DUT Anti-UAV Dataset

Updated 31 December 2025

DUT Anti-UAV dataset is a curated benchmark for vision-based UAV detection and tracking with detailed manual annotations and varied scene conditions.
It is structured into dedicated detection and tracking subsets, enabling rigorous evaluation using standard metrics like IoU, precision, and mAP.
The dataset supports detection-fused tracking and open MIT licensing, fostering advancements in anti-UAV surveillance research.
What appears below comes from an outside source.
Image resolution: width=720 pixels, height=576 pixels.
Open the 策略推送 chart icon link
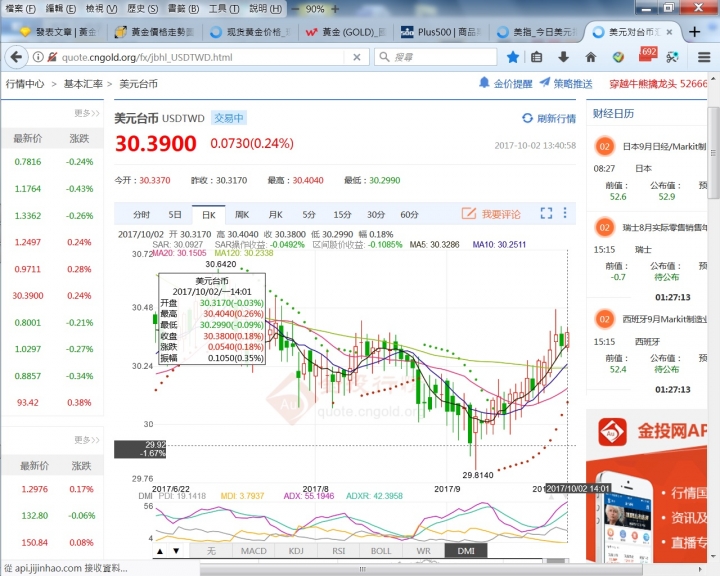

The DUT Anti-UAV dataset is a curated benchmark designed for computer vision-based UAV detection and tracking, addressing the growing demand for effective anti-UAV surveillance strategies in complex visual environments. Developed by Dalian University of Technology, the dataset comprises visible-light imagery and video sequences with precise manual annotations, facilitating rigorous evaluation of state-of-the-art detection and tracking algorithms. It is structured into dedicated detection and tracking subsets and is released under the MIT license, enabling broad academic and commercial usage (Zhao et al., 2022).

1. Dataset Structure and Annotation Protocol

Detection Subset

The detection set contains 10,000 images partitioned into training (5,200 images; 5,243 UAV annotations), validation (2,600; 2,621), and test (2,200; 2,245) splits. Each instance of the sole “UAV” class is labeled using an axis-aligned bounding box ( $(x_{min}, y_{min}, w, h)$ ; units in pixels) and typically recorded as:

1	000123.jpg, x_min=345, y_min=120, w=48, h=30, class="uav"

Over 35 distinct UAV types are represented, spanning rotorcraft and fixed-wing models. Scene diversity includes urban (high-rises, parking lots), rural (fields, forests), varied weather (sunny, cloudy, snowy), and broad temporal coverage (dawn/dusk, day, night).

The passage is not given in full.